La cocinera Marta
Becker
Era la
reina de la cocina y la peonada le tenía respeto, al igual que los patrones,
quienes la dejaban hacer a su antojo, confiados en su sabiduría culinaria.
Además, era poco receptiva y hacía oídos
sordos a pedidos y consejos.
Desde la
madrugada se hacía cargo de las comidas de toda la estancia, tanto de los que
quedaban en la casa como de los que se iban al campo. Nadie osaba quejarse de
la planificación de sus menúes.
Jacinta
estaba emparejada con el Venancio, capataz de Los Sauzales, hombre bien plantado,
alto, moreno de tantas horas al sol, brazos fuertes, mirada penetrante,
acostumbrado a controlar desde lo lejos el campo sembrado y a los trabajadores
cumpliendo las tareas.
Cuando
entraba a la cocina a la Jacinta se le iluminaban los ojos. Enseguida le
preparaba algo especial, lo atendía a cuerpo de rey y de esta forma primaria le
demostraba su amor.
Pero la
Jacinta tenía un problema nada minúsculo. Le gustaban los muchachos jóvenes y
peón nuevo que caía en la estancia era presa de la cocinera, quien no tenía
empacho en sacarse rápido el delantal y levantarse la pollera.
Esto no
tenía nada que ver con el cariño que le tenía al capataz, que era el principal acreedor de sus gentilezas.

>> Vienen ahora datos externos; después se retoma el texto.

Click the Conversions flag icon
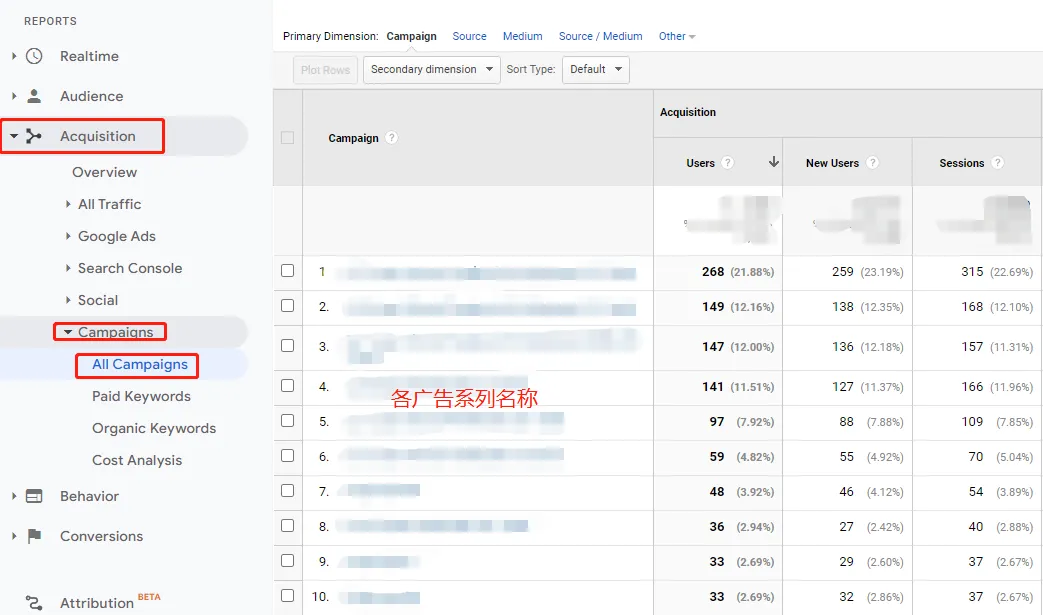This screenshot has height=615, width=1043. click(35, 536)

Ella le explicaba que era como un entretenimiento, que él era el único a quien
quería y no se cansaba de repetirlo y demostrárselo, sobre todo después de cada
encuentro fortuito.
Así
pasaba la vida de Jacinta, armoniosamente, entre ollas, muchachos y el
Venancio.
Pero las
cosas no se presentan tan fáciles como uno quisiera.
Cayó en
la estancia un peón joven, impetuoso como todos los jóvenes, prepotente y al
mismo tiempo adulador, de sangre caliente y mente corta, rápido para los
mandados y más rápido para la agresión.
Y ocurrió
que se enamoró de la cocinera.
Y se puso
celoso.
Apuró a
la Jacinta para ser su único hombre, el único macho, le dijo, y no quería que anduviera
con nadie más, ni siquiera reconoció la antigüedad del capataz. Ella trató de
persuadirlo de que dejara las cosas como estaban, no pensaba abandonar a su
hombre, el Venancio, a quien quería y mimaba y era el más importante y
principal ocupante de su cama.
Todas las
explicaciones fueron inútiles y ella le pidió al peón que no volviera por la
cocina. Pero los celos son traicioneros y el muchacho no lo aceptó.
Caía un
aguacero mientras el capataz compartía mates y tortas fritas en el reino de
Jacinta cuando entró el peoncito, cuchillo en mano, e increpó a los gritos a
Venancio para que dejara a la cocinera, a lo que éste respondió con una sonora
carcajada y también a los gritos le dijo –pendejo de mierda, te falta mucho
para tener a semejante mujer-.
Jacinta
no sabía qué hacer. Con angustia, asustada y con gestos nerviosos se secaba las
manos en el delantal mientras le rogaba al joven que se fuera, al tiempo que
insistía que el capataz era su amor, su único amor, lo demás era pura
diversión.
El peón,
enceguecido y rechazado, acomodó el cuchillo para lanzarlo hacia el hombre que
seguía riendo y al advertir el gesto la mujer, rápida de reflejos, se puso
delante del Venancio a modo de escudo.
El arma
penetró justo en la zona del corazón.